Huahine- Day 142 - 143 French Polynesia.

Nina
Steve and Lynda Cooke
Fri 3 Jun 2016 03:02
16:43S 151:02W

Huahine- Day 142 - 143 French Polynesia.

Huahine….. The Wild One at the Heart of the Leeward Islands

Huahine is not the biggest or most imposing of the Leeward Islands in French Polynesia, but we have been already captured by the friendliness and beauty of the place. It is the most Eastern of the Leeward islands, and the first of the next group of 5 island we will visit, finishing with Bora Bora, before we check out of French Polynesia.
It consists of two Islands, the northern one being the larger, with a narrow pass between the two, joined by a bridge and some 100 meters or so. Lush green volcanic hillsides, all surrounded by the usual coral reef. Turquoise water inside the spotless clean lagoon, with the usual surf and swell crashing over it surrounding it.
We have seen turtles and rays so far, and they report that whales even come into the lagoon to feed in the baby season of July.
Everyone is so friendly, and call 'Iarana' to you as you pass them.

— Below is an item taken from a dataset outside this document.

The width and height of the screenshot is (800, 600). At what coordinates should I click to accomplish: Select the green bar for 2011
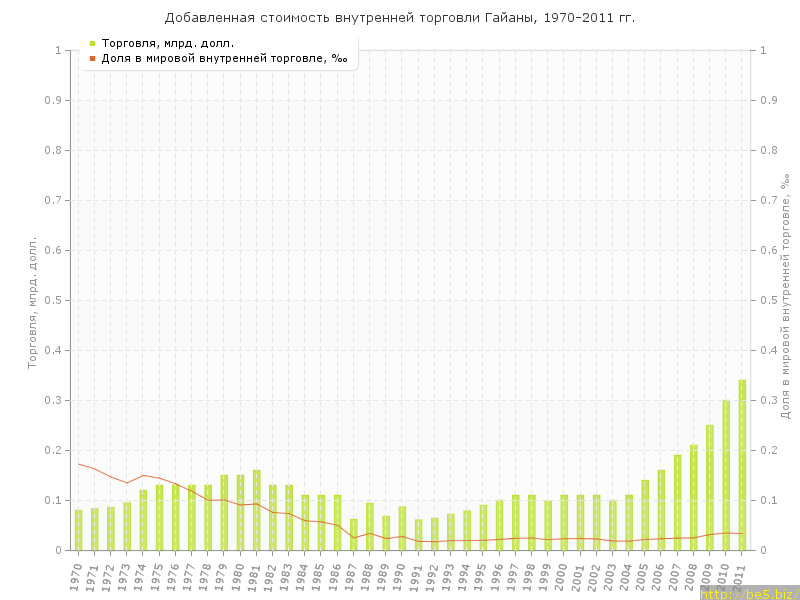pyautogui.click(x=742, y=465)
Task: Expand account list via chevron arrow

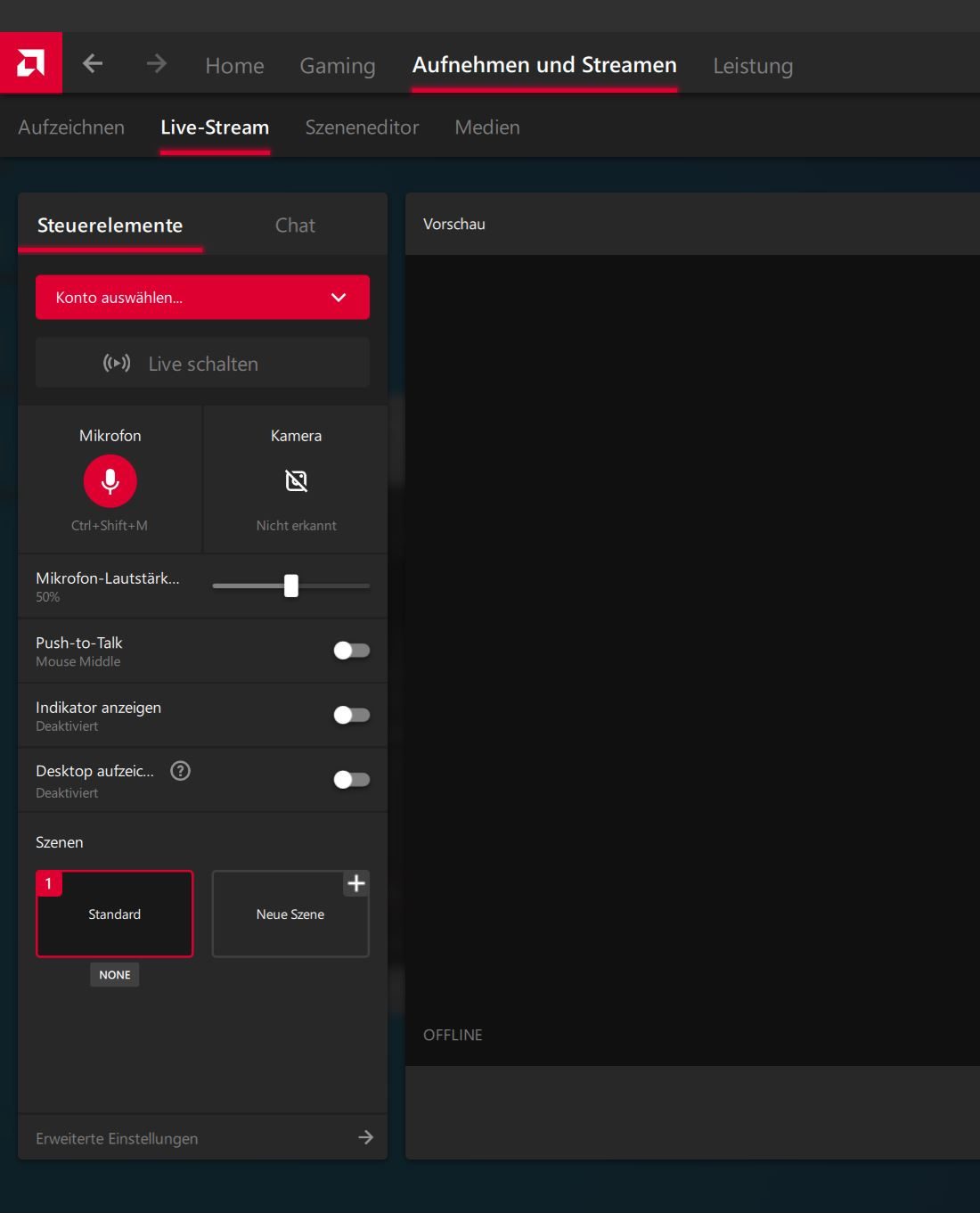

We came into the North West corner, in front of the main town. The huge outside reef had a bank of some 2 to 5 meters deep, with a couple of foot of sand over flat coral. The chart said we may be too deep to manage it, but a bigger Jeanneau was just vacating a spot, so we snuck into his space.
Do Over was just behind us, and dropped close by. Great.
We found happy hour at the bar and restaurant next to the dinghy dock, called Huahine Yacht club. Happy hour 5.30 to 6.30 p.m. brilliant
The next morning we hired bikes with Do Over, and rode around the north side of Huahine Nui (the bigger northern island). Great sit-up-and beg bicycles, with front and back gears and front and rear suspension.
Yes kids, remembering Mum's famous riding escapades around Lagoa Rodrigo de Freitas in Rio de Janeiro with Sam, I can report that her riding skills have been improved dramatically since!
We found the sacred blue eyed eels, and fed them with tinned mackerel. Huge things, but worryingly big mouths on them, so we were a bit careful.
We also rode past the ancient sites or Maera, where the Polynesians lived and died.
They really did used to eat each other, up to the arrival of the Europeans in the 19th century. The stone platforms were the bases for the various levels of hierarchy of society, and they believed that they captured and 'absorbed' the persons 'mana' if they ate them. Chiefs and elders from neighbouring tribes were particularly sought after. A quick smack on the kneecaps from the Big bommy-knocker clubs stopped them running off.
They could also volunteer to be a sacrifice for the rest of the village, and lived like a god for one year before the final ceremony, where their heart and delicacies were taken from them while they still lived!
As an interesting detail, they used to store the victims bodies under their houses after death, rubbed in coconut oil, to render them down in the sun and heat, until the sculls could be removed easily, and then put them on display at the holiest Maere platform of the village.
Fantastic to think that these wonderfully friendly people were eating each other, and also visitors, in their great great grandfathers time! No wonder they are so friendly now. Did I really see them licking their lips?